1999 approached its waning months and still there were no Avalon Hill releases hitting store shelves. Gamers began getting a bit antsy and the anti-Hasbro rhetoric flared up on various internet forums. Finally, Stratego Legends: The Shattered Lands hit the shelves. Stratego Legends was the first release under the new Avalon Hill banner and combined the classic game Stratego with features of Magic: The Gathering It was a first—a board game with Stratego Legendscollectible card game elements. The game has been met with generally favorable reviews, although I was a bit disappointed. Although the game is quite beautiful and the production elements, for the most part, top notch, I find the game just a notch above Stratego in complexity and not truly the type of "adult strategy" games I expected from the "new" Avalon Hill. I'm not saying the game shouldn't have been produced. No, it is an entertaining game and one which could easily meet with far more widespread success in the mass market than the current limited distribution will allow. My main complaint is that it is firmly in the same strategic class as Stratego, a game I left behind long, long ago.

Fortunately, the four subsequent Avalon Hill titles have been much more appropriate for the Avalon Hill line of games. Diplomacy and Acquire are recognized classics and fully deserve to be a regular staple of the AH line of games. The other two "new" titles include Axis & Allies: Europe, a revamped version of the old GameMaster title Axis & Allies, and Battle Cry, a truly entertaining two player game which recreates various Civil War battles. Axis & Allies: Europe is a very good introductory "war game" which should please fans of the original game. Battle Cry is definitely on the "lighter" side, but does offer some strategic decisions and choices. More importantly, it is a fun game to play, and could easily be used as an introductory game to entice folks to delve deeper into the AH line of games. That is assuming, of course, there will be "deeper" titles being released.
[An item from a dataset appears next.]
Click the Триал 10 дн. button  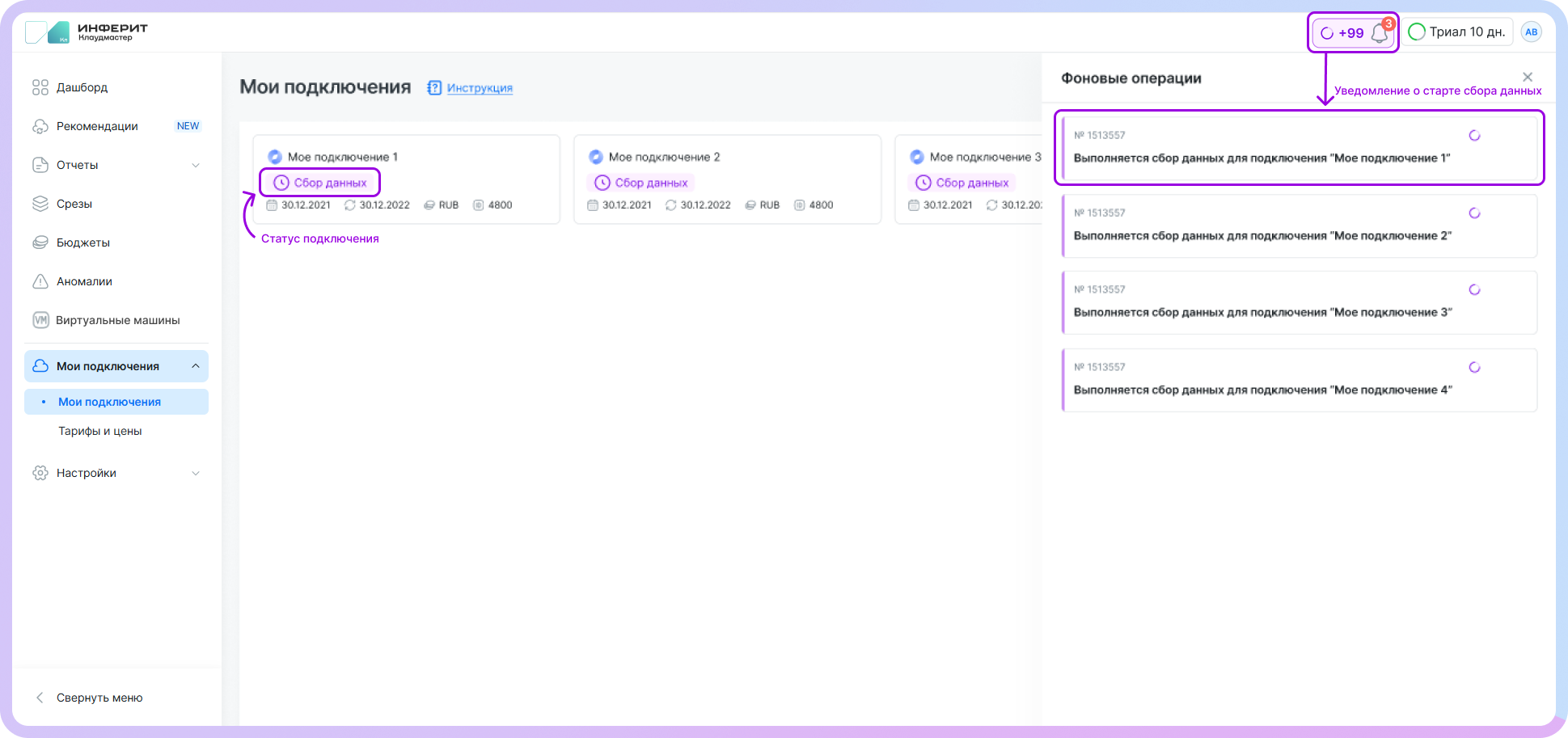click(1457, 32)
The only other "firm" release that Avalon Hill has announced is a revamping of the immensely popular Cosmic Encounter title. This game has been published by several different manufacturers and has reached near legendary status. Photos of the "new" AH version look extremely promising. This is a most welcome addition to the line.

Cosmic Encounter prototype

So, it appears that Avalon Hill is not dead... yet. It is very clear that this is certainly an experiment by Hasbro, one which I sincerely hope succeeds. If the games sell well, then more games will be released and Avalon Hill will continue. If, however, the games fare poorly in the market, then the Avalon Hill division will likely be closed for good. Again, only time will tell.

Although I am thrilled to see Hasbro supporting the Avalon Hill line, I have grave concerns as to the approach they are taking. I am not on the Hasbro / Avalon Hill payroll, so my opinions likely carry no weight whatsoever with them. However, I can't help but feel that Hasbro is in a unique position to broaden the appeal of board gaming in our society, particularly in regards to the adult population, the vast majority of whom view board gaming as a purely childish activity. This should come as no surprise as the vast majority of games released over the past few decades have catered exclusively to children. Why Hasbro isn't aggressively attempting to get their Avalon Hill line of adult strategy games into mass market outlets is beyond me. By continuing to exclusively pursue the same hobby distribution channels, their sales are not likely to exceed the sales experienced by the old Avalon Hill. They won't be breaching any new markets or reaching any new customers. In business, one has to tap into new markets if you want to continue to grow and expand. There is a vast adult market out there just waiting to be properly tapped. It doesn't appear that Hasbro is interested in doing this. And that is a shame.